__TASK PROMPT__
From the first line to the last, output the entries exactly.
━━━━━━━━
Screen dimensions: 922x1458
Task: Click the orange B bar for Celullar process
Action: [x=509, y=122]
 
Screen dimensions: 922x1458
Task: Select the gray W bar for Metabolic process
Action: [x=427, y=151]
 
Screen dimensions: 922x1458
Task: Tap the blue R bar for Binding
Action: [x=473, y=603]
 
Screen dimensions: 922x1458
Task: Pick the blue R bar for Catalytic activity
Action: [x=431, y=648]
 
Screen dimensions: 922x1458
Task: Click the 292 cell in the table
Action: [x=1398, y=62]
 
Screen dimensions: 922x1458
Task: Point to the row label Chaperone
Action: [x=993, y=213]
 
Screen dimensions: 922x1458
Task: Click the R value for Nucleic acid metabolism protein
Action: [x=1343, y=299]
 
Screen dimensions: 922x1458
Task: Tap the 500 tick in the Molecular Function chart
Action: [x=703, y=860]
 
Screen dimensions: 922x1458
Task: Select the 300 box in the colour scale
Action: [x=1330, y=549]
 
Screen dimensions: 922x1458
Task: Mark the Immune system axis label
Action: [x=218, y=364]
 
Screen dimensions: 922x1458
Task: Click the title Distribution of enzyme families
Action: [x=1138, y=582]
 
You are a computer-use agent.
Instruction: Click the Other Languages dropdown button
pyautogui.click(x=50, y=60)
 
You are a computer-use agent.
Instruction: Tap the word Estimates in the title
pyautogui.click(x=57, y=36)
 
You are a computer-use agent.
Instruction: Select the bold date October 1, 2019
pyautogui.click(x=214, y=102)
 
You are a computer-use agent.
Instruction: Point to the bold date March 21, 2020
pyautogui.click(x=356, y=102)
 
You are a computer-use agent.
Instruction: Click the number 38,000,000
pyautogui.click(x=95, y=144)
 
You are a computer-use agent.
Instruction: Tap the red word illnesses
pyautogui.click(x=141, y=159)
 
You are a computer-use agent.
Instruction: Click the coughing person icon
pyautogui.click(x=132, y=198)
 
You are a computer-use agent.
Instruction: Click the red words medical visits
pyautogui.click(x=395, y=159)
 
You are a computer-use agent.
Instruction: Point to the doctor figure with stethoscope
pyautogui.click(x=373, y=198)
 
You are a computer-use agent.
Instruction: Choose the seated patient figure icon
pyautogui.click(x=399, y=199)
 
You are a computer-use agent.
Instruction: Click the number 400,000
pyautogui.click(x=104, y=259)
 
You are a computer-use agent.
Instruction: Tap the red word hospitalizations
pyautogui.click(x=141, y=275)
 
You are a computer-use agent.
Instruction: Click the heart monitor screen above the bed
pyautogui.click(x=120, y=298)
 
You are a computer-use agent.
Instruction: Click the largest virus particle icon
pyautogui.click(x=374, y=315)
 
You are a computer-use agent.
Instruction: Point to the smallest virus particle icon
━━━━━━━━
__PROBLEM SOLUTION__
Screen dimensions: 922x1458
Task: Click the orange B bar for Celullar process
Action: [x=509, y=122]
 
Screen dimensions: 922x1458
Task: Select the gray W bar for Metabolic process
Action: [x=427, y=151]
 
Screen dimensions: 922x1458
Task: Tap the blue R bar for Binding
Action: [x=473, y=603]
 
Screen dimensions: 922x1458
Task: Pick the blue R bar for Catalytic activity
Action: [x=431, y=648]
 
Screen dimensions: 922x1458
Task: Click the 292 cell in the table
Action: [x=1398, y=62]
 
Screen dimensions: 922x1458
Task: Point to the row label Chaperone
Action: [x=993, y=213]
 
Screen dimensions: 922x1458
Task: Click the R value for Nucleic acid metabolism protein
Action: [x=1343, y=299]
 
Screen dimensions: 922x1458
Task: Tap the 500 tick in the Molecular Function chart
Action: [x=703, y=860]
 
Screen dimensions: 922x1458
Task: Select the 300 box in the colour scale
Action: [x=1330, y=549]
 
Screen dimensions: 922x1458
Task: Mark the Immune system axis label
Action: [x=218, y=364]
 
Screen dimensions: 922x1458
Task: Click the title Distribution of enzyme families
Action: [x=1138, y=582]
 
You are a computer-use agent.
Instruction: Click the Other Languages dropdown button
pyautogui.click(x=50, y=60)
 
You are a computer-use agent.
Instruction: Tap the word Estimates in the title
pyautogui.click(x=57, y=36)
 
You are a computer-use agent.
Instruction: Select the bold date October 1, 2019
pyautogui.click(x=214, y=102)
 
You are a computer-use agent.
Instruction: Point to the bold date March 21, 2020
pyautogui.click(x=356, y=102)
 
You are a computer-use agent.
Instruction: Click the number 38,000,000
pyautogui.click(x=95, y=144)
 
You are a computer-use agent.
Instruction: Tap the red word illnesses
pyautogui.click(x=141, y=159)
 
You are a computer-use agent.
Instruction: Click the coughing person icon
pyautogui.click(x=132, y=198)
 
You are a computer-use agent.
Instruction: Click the red words medical visits
pyautogui.click(x=395, y=159)
 
You are a computer-use agent.
Instruction: Point to the doctor figure with stethoscope
pyautogui.click(x=373, y=198)
 
You are a computer-use agent.
Instruction: Choose the seated patient figure icon
pyautogui.click(x=399, y=199)
 
You are a computer-use agent.
Instruction: Click the number 400,000
pyautogui.click(x=104, y=259)
 
You are a computer-use agent.
Instruction: Tap the red word hospitalizations
pyautogui.click(x=141, y=275)
 
You are a computer-use agent.
Instruction: Click the heart monitor screen above the bed
pyautogui.click(x=120, y=298)
 
You are a computer-use agent.
Instruction: Click the largest virus particle icon
pyautogui.click(x=374, y=315)
 
You are a computer-use agent.
Instruction: Point to the smallest virus particle icon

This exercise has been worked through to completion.